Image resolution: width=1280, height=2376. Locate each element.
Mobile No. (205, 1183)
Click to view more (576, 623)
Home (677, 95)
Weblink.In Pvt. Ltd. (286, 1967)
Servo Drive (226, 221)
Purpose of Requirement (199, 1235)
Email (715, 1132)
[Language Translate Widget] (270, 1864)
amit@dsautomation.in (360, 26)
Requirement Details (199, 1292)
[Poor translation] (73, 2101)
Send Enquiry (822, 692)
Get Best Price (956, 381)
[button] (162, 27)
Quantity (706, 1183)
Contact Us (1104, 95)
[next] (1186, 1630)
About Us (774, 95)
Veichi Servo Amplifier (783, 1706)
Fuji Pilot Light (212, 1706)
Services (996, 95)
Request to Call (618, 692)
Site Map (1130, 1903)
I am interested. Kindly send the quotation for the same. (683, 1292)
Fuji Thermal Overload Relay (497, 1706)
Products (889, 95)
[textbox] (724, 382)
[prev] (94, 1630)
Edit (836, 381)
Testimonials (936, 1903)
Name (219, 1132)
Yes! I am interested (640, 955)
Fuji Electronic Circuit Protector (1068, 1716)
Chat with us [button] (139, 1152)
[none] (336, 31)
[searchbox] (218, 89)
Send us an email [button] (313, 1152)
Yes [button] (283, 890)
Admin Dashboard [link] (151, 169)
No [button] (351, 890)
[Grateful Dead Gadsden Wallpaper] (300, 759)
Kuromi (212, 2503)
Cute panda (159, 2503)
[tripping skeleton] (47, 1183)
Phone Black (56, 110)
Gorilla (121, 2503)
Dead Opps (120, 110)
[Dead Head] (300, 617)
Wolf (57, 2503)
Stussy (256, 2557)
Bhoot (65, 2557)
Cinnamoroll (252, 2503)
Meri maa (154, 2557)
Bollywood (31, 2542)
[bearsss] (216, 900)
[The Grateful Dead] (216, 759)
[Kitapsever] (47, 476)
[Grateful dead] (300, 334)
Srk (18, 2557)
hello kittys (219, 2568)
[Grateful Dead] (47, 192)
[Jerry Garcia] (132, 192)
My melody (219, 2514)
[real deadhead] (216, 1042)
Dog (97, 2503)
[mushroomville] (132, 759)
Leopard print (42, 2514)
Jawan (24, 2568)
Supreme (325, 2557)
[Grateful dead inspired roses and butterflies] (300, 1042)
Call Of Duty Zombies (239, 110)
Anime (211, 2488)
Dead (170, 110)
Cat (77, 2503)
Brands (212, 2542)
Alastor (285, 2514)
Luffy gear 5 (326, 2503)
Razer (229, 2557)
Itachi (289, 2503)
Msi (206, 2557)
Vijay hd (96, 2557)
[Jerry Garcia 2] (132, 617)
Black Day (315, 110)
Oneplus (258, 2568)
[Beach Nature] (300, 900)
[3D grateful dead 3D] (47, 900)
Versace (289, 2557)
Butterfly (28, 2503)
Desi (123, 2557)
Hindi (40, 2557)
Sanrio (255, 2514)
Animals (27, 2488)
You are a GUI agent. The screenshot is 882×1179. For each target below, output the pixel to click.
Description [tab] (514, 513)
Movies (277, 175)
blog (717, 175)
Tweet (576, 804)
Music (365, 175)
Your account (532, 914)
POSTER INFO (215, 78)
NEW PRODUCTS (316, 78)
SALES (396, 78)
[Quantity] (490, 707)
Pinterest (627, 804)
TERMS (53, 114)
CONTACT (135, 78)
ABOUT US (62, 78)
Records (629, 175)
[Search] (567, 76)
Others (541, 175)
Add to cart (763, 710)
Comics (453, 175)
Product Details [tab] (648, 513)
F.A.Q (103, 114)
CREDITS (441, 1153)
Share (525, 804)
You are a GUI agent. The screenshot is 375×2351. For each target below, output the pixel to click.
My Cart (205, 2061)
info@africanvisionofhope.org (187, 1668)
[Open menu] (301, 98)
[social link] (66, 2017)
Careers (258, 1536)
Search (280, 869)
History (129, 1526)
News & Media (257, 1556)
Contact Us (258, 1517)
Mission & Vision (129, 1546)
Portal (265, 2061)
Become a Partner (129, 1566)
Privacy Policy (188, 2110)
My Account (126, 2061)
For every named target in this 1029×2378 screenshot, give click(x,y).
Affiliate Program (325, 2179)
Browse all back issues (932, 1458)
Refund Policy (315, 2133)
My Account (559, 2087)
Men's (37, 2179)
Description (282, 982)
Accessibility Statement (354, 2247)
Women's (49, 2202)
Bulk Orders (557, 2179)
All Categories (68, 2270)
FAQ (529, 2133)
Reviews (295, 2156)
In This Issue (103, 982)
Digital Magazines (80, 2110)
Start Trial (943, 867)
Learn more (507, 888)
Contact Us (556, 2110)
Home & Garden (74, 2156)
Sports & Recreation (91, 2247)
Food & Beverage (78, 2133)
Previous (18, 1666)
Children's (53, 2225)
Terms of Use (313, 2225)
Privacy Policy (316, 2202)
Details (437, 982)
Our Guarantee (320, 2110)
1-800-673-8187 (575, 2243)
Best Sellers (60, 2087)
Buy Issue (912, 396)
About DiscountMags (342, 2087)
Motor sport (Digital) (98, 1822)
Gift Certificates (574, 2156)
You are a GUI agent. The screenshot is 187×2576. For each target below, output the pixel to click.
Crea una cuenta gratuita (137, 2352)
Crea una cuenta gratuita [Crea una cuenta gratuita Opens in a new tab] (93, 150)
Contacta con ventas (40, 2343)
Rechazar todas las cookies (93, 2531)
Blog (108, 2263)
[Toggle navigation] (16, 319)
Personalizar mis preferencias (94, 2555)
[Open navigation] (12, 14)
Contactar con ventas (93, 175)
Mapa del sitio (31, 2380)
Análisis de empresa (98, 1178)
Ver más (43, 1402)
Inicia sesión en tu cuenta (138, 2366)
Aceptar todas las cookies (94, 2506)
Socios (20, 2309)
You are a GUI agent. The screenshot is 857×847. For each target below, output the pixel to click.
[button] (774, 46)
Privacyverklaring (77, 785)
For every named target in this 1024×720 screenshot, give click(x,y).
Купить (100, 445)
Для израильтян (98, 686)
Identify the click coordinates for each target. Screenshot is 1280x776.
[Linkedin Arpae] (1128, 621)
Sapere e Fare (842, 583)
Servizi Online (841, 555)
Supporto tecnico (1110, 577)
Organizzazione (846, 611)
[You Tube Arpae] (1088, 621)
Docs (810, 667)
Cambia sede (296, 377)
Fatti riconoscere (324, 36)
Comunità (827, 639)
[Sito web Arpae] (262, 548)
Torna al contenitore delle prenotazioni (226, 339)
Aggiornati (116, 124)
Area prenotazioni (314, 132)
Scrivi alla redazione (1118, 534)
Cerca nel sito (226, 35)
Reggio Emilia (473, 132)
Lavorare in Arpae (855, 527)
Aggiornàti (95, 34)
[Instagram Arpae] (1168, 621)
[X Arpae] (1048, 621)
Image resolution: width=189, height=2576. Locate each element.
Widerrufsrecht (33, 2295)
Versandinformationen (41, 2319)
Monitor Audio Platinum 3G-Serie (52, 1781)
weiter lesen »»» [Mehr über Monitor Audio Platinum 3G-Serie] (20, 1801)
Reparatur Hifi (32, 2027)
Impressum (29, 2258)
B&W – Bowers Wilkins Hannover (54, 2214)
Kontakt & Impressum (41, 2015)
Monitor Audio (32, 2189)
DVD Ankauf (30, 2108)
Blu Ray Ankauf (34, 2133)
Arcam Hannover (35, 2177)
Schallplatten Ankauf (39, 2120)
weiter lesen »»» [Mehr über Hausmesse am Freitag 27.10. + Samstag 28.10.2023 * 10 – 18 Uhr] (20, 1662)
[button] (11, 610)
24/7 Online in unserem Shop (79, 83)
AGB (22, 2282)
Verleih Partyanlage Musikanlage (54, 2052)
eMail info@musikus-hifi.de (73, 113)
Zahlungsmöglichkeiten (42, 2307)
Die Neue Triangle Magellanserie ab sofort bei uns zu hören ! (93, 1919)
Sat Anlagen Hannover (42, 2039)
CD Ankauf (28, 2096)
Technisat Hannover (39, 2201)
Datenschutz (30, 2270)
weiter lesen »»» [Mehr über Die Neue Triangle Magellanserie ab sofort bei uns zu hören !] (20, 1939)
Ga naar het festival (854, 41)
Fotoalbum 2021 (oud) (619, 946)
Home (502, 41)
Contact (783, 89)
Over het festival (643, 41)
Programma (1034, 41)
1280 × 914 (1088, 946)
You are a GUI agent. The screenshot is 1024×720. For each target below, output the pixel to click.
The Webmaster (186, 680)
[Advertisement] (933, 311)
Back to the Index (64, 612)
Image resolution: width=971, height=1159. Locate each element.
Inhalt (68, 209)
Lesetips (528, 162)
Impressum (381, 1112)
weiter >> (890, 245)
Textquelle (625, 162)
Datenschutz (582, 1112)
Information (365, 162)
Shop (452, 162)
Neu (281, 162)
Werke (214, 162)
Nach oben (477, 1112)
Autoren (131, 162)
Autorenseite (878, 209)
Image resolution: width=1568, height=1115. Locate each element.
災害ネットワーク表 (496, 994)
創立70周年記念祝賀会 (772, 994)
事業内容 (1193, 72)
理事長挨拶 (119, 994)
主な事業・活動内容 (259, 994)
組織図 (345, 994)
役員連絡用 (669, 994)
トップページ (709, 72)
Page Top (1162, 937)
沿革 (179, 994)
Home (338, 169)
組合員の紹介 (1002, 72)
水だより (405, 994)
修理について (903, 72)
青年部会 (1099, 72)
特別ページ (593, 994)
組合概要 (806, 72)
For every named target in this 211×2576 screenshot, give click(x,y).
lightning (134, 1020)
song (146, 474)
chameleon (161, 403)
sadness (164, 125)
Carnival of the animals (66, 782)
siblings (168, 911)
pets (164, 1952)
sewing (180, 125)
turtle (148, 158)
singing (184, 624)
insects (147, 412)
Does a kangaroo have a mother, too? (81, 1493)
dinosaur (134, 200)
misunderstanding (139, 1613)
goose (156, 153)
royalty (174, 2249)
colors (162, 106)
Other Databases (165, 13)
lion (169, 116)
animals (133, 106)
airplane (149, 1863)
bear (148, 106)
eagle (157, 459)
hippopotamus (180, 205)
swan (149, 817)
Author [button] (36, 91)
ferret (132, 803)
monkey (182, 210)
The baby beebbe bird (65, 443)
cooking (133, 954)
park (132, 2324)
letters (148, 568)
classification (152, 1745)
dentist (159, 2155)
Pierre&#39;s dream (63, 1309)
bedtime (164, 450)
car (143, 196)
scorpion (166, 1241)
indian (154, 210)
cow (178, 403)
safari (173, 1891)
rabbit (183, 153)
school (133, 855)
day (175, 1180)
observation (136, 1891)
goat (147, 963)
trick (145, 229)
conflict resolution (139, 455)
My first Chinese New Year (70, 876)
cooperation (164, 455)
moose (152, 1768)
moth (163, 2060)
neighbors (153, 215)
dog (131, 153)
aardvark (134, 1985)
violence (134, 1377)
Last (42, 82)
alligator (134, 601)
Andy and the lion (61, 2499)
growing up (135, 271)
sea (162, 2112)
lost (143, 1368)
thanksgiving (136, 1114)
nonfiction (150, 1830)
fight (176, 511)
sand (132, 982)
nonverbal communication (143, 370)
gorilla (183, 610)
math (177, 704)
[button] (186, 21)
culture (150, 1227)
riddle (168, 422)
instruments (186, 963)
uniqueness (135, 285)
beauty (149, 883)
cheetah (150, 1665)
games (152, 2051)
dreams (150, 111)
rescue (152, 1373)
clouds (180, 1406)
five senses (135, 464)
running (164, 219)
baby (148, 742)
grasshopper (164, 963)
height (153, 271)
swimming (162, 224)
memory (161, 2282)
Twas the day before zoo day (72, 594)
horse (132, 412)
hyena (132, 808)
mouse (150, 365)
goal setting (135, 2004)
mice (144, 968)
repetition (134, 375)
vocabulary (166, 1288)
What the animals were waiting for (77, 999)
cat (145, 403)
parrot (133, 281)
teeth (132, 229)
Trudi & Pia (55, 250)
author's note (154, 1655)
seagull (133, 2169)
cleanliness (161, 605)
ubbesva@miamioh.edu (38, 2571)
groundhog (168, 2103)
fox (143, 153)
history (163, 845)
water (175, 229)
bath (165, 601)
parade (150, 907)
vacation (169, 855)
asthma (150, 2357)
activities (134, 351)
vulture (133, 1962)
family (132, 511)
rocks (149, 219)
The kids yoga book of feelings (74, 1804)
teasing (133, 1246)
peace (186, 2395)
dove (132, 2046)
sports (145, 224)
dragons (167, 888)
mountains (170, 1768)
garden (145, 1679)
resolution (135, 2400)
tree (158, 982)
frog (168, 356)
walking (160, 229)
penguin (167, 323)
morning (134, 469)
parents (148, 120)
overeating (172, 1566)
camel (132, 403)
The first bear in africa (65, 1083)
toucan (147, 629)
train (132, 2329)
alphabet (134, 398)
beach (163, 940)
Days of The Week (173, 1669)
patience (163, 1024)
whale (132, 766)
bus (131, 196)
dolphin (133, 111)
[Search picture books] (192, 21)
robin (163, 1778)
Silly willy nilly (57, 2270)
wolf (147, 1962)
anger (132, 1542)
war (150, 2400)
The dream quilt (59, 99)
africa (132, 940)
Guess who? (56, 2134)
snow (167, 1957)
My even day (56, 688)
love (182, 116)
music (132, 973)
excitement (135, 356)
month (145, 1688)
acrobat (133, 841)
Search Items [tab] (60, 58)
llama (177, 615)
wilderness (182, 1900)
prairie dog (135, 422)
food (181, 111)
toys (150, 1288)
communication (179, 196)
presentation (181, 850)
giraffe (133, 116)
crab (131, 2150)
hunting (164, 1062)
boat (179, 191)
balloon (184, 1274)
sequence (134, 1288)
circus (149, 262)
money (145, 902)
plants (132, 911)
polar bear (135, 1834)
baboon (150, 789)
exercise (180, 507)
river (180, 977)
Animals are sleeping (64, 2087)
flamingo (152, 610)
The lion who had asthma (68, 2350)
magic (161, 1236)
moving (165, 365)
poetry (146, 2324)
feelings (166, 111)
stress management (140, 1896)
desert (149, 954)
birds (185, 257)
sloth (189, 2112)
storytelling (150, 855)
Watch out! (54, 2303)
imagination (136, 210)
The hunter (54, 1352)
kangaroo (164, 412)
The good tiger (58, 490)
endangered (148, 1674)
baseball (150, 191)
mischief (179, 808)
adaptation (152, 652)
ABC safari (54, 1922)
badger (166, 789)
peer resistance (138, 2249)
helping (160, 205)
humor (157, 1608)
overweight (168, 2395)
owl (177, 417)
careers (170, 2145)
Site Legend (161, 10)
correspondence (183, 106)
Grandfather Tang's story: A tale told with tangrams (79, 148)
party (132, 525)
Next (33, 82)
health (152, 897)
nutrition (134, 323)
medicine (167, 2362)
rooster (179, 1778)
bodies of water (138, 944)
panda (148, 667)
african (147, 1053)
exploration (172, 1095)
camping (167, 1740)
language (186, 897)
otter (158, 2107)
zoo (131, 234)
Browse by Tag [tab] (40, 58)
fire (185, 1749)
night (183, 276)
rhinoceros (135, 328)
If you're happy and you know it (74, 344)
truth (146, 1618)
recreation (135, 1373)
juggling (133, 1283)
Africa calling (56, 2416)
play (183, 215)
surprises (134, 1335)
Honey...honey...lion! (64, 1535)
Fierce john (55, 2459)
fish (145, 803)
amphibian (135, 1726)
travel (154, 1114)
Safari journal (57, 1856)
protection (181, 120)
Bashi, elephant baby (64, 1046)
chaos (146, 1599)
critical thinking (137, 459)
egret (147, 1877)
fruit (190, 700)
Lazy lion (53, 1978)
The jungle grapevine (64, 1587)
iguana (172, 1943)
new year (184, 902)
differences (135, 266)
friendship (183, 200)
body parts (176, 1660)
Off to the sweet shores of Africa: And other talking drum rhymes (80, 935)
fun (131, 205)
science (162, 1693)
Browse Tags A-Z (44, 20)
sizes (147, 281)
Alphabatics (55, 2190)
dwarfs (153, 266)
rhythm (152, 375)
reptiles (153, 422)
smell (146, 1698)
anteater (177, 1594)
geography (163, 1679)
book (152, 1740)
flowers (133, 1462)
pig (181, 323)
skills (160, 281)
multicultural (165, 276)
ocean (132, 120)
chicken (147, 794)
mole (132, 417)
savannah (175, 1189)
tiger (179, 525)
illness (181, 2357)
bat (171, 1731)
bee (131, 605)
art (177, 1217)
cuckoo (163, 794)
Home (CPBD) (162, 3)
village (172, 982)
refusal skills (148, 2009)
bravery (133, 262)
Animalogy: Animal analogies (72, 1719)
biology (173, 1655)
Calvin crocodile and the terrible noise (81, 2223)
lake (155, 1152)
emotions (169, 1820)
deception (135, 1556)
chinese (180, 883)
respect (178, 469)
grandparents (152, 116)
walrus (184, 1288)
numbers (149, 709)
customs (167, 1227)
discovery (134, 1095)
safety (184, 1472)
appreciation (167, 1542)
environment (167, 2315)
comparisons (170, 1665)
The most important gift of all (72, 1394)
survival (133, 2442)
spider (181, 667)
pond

------------

*TASK TO CARRY OUT*:
Add 88 to every coordinate in the answers and write out the lines again, requests included, from the line with "dinosaur (134, 200)" up to and including the line with "lost (143, 1368)".

*EXERCISE SOLUTION*:
dinosaur (222, 288)
misunderstanding (227, 1701)
goose (244, 241)
royalty (262, 2337)
colors (250, 194)
Other Databases (253, 101)
lion (257, 204)
animals (221, 194)
airplane (237, 1951)
bear (236, 194)
eagle (245, 547)
hippopotamus (268, 293)
swan (237, 905)
Author [button] (124, 179)
ferret (220, 891)
monkey (270, 298)
The baby beebbe bird (153, 531)
cooking (221, 1042)
park (220, 2412)
letters (236, 656)
classification (240, 1833)
dentist (247, 2243)
Pierre&#39;s dream (151, 1397)
bedtime (252, 538)
car (231, 284)
scorpion (254, 1329)
indian (242, 298)
cow (266, 491)
safari (261, 1979)
rabbit (271, 241)
school (221, 943)
day (263, 1268)
observation (224, 1979)
goat (235, 1051)
trick (233, 317)
conflict resolution (227, 543)
My first Chinese New Year (158, 964)
cooperation (252, 543)
moose (240, 1856)
moth (251, 2148)
neighbors (241, 303)
dog (219, 241)
aardvark (222, 2073)
violence (222, 1465)
Last (130, 170)
alligator (222, 689)
Andy and the lion (149, 2587)
growing up (223, 359)
sea (250, 2200)
lost (231, 1456)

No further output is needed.